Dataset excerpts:
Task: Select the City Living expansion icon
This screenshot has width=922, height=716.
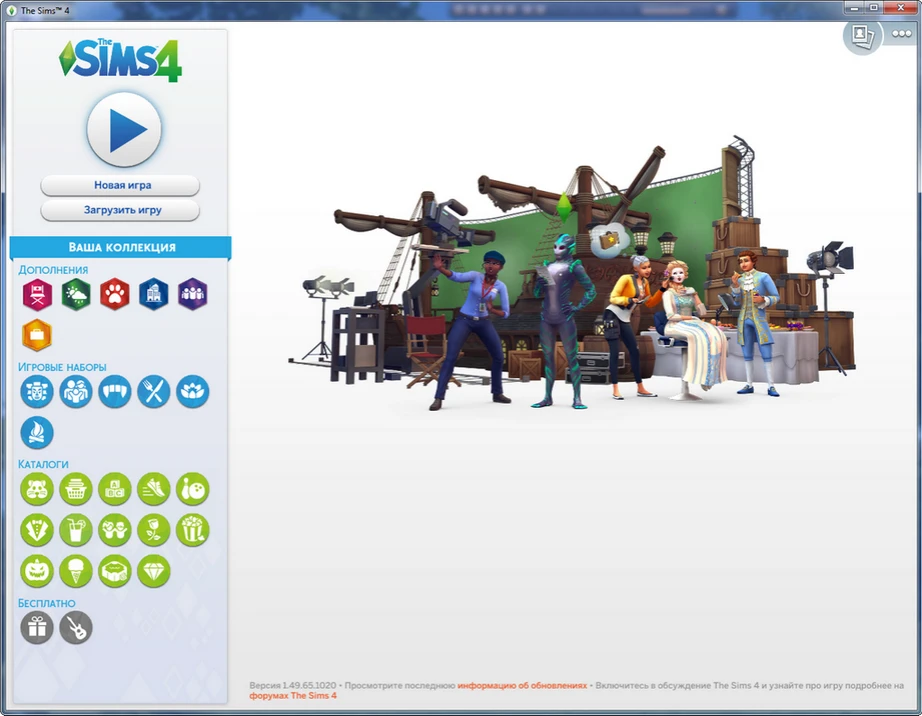Action: (x=153, y=295)
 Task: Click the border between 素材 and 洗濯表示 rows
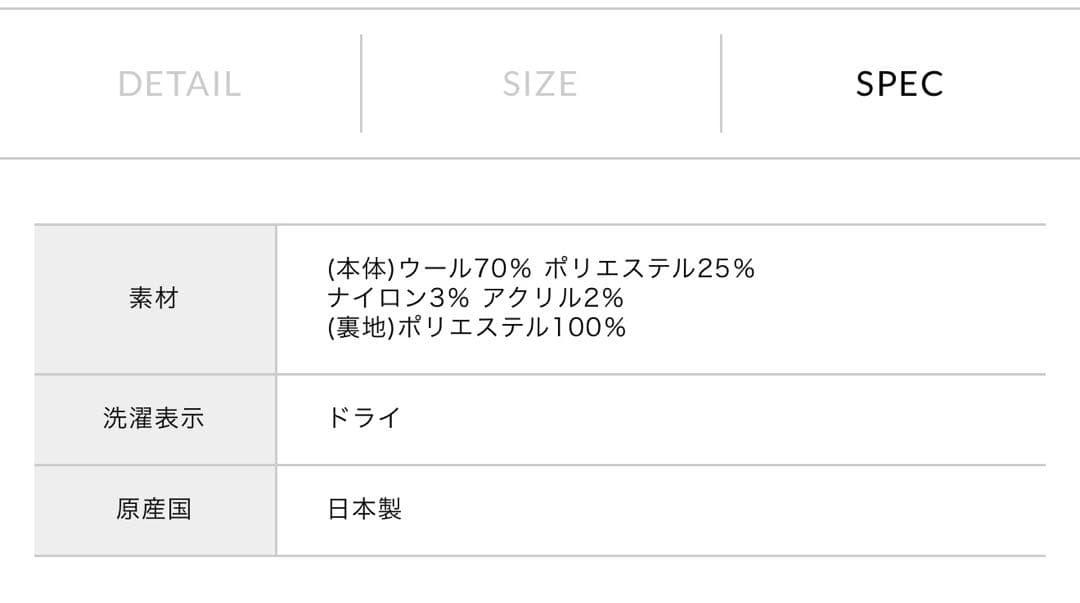coord(540,374)
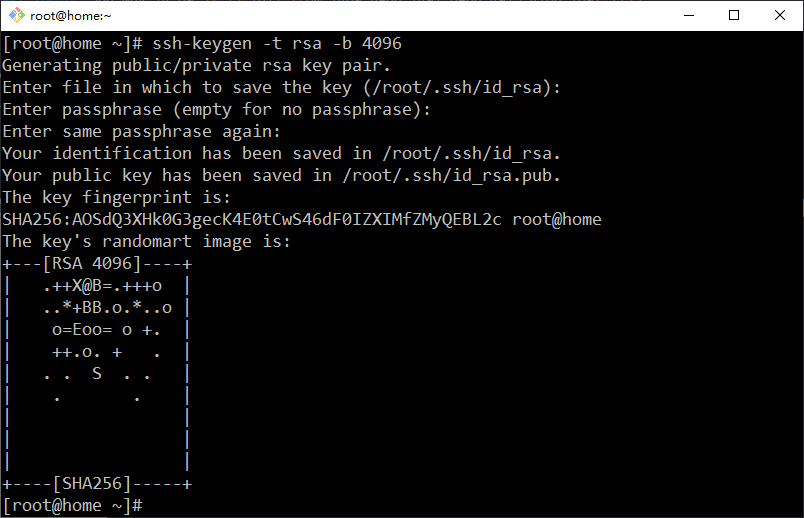Click the /root/.ssh/id_rsa.pub file path

tap(450, 176)
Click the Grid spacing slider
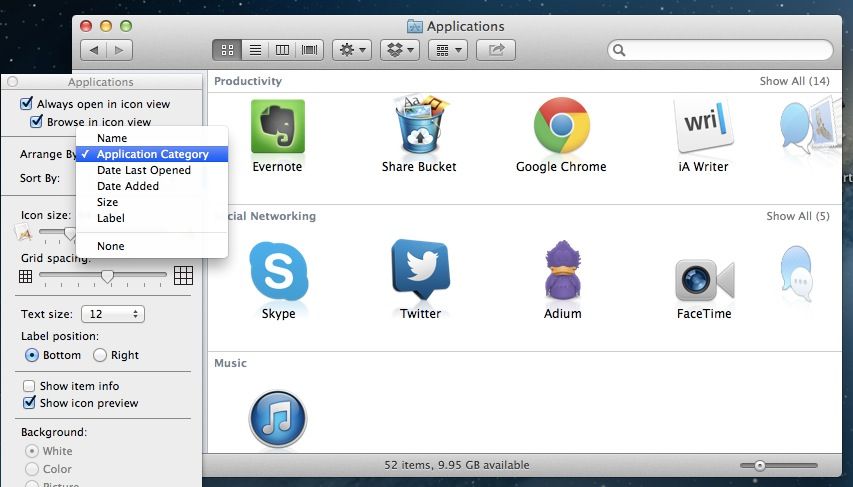 click(x=106, y=275)
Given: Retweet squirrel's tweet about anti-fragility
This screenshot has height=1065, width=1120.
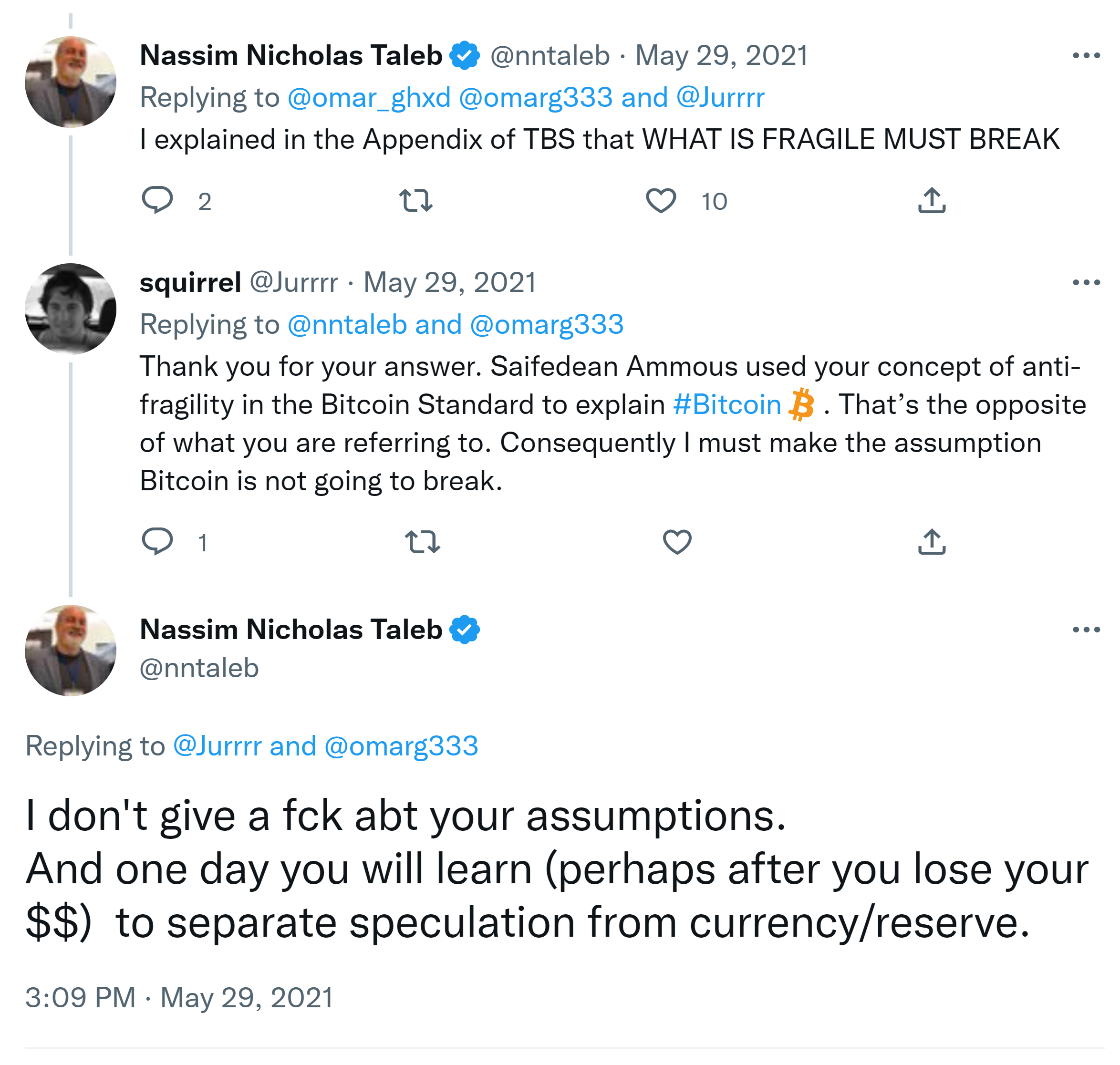Looking at the screenshot, I should tap(422, 542).
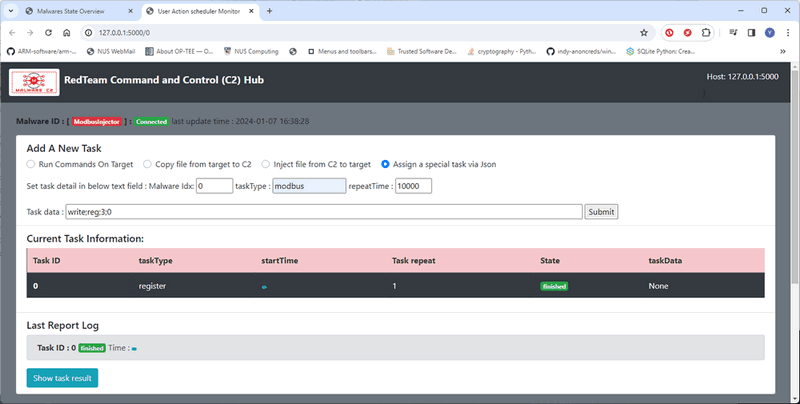This screenshot has width=800, height=404.
Task: Click the page vertical scrollbar
Action: click(795, 173)
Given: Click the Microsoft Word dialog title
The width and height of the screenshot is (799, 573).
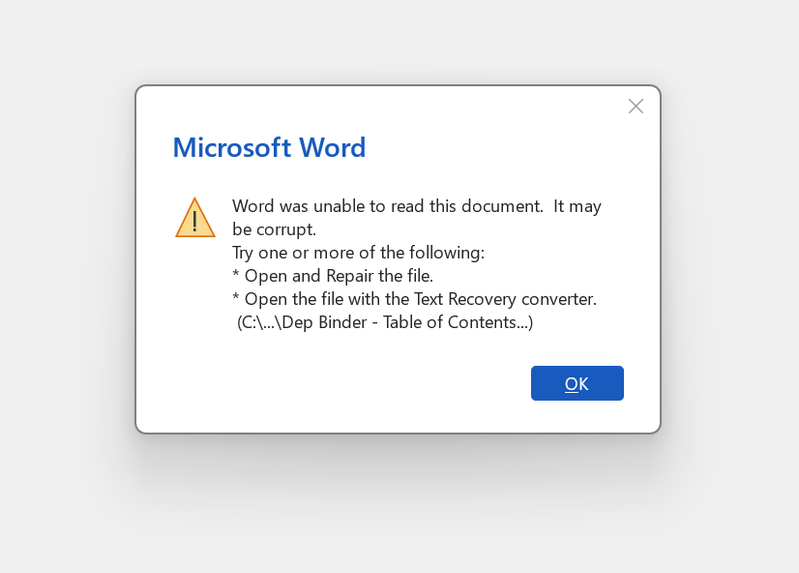Looking at the screenshot, I should click(269, 147).
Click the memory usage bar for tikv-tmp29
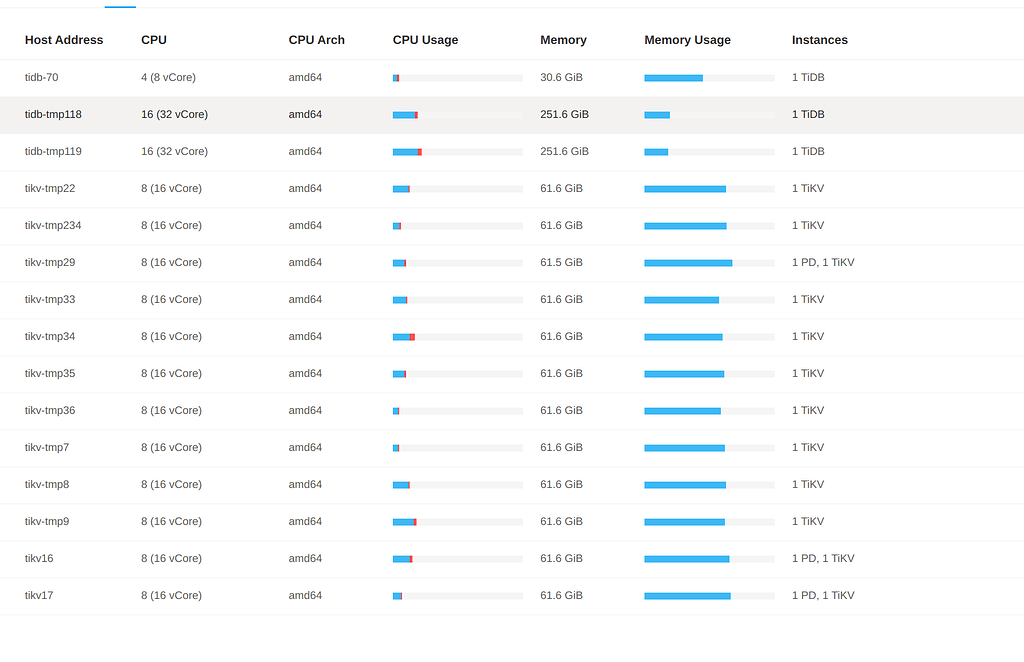 708,263
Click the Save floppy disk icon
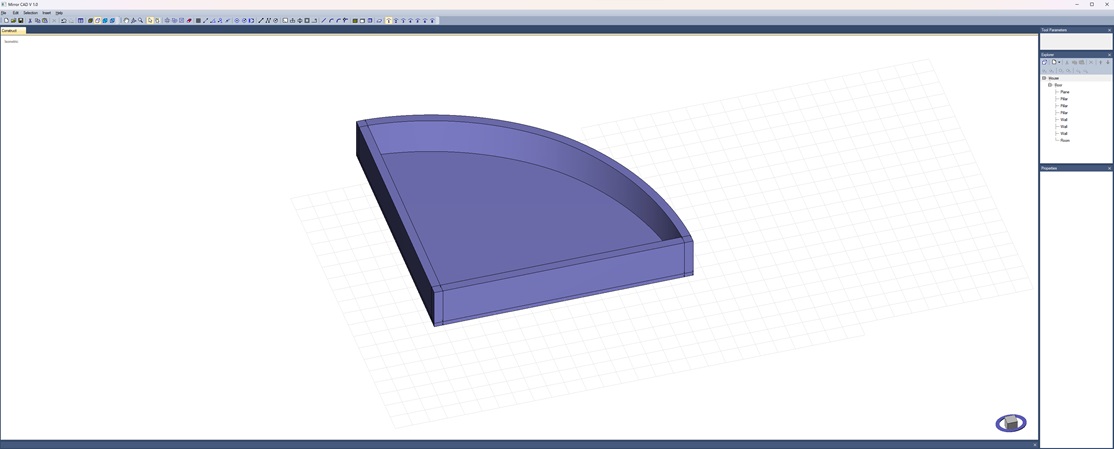1114x449 pixels. tap(21, 20)
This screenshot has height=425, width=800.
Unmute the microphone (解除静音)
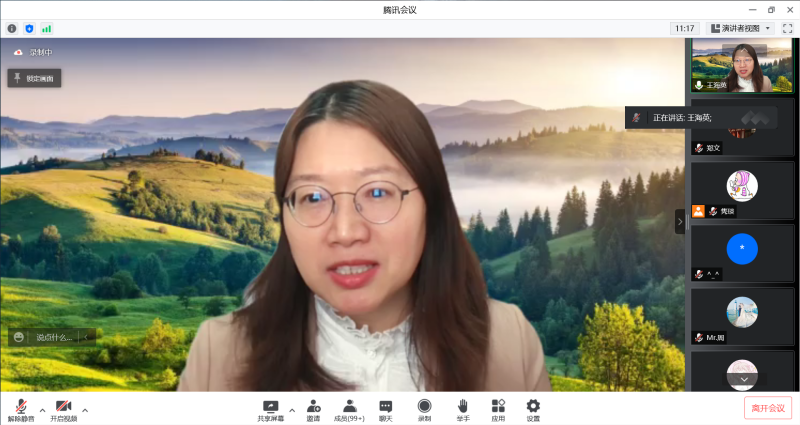pos(20,408)
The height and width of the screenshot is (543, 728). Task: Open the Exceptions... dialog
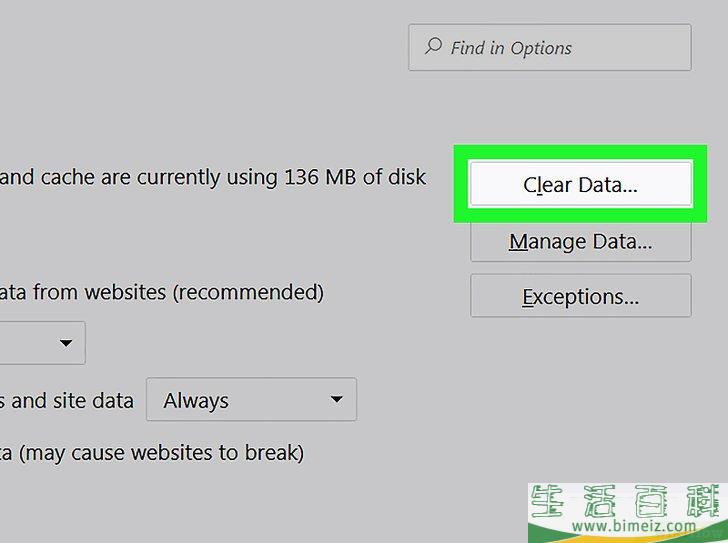coord(580,296)
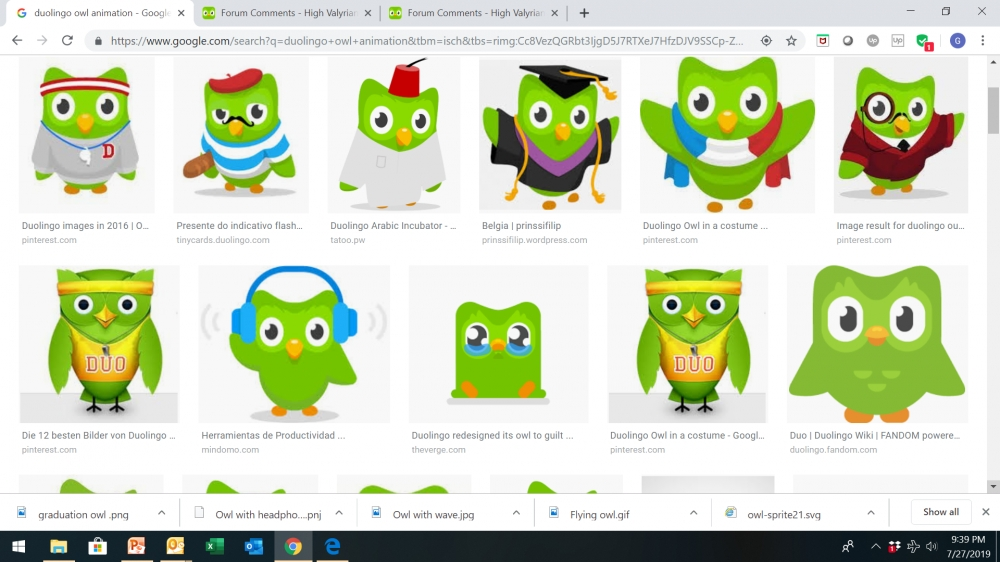The width and height of the screenshot is (1000, 562).
Task: Open a new browser tab
Action: pyautogui.click(x=584, y=13)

## ACTIVITY
Retype all the data exactly; skip the pictures.

## ANSWER
Task: Select the City Living expansion icon
This screenshot has width=922, height=716.
Action: (x=153, y=295)
 Task: Click the border between 素材 and 洗濯表示 rows
coord(540,374)
Click the /root/.ssh/id_rsa.pub file path

tap(450, 176)
Click the Grid spacing slider
 click(x=106, y=275)
Given: Retweet squirrel's tweet about anti-fragility
This screenshot has height=1065, width=1120.
Looking at the screenshot, I should tap(422, 542).
This screenshot has width=800, height=404.
Task: Click the page vertical scrollbar
Action: click(795, 173)
Given: Click the Microsoft Word dialog title
The width and height of the screenshot is (799, 573).
Looking at the screenshot, I should click(269, 147).
Click the memory usage bar for tikv-tmp29
 708,263
Click the Save floppy disk icon
1114x449 pixels. tap(21, 20)
This screenshot has height=425, width=800.
Unmute the microphone (解除静音)
pos(20,408)
The height and width of the screenshot is (543, 728). Task: Open the Exceptions... dialog
coord(580,296)
The width and height of the screenshot is (1000, 562).
Task: Open a new browser tab
Action: pyautogui.click(x=584, y=13)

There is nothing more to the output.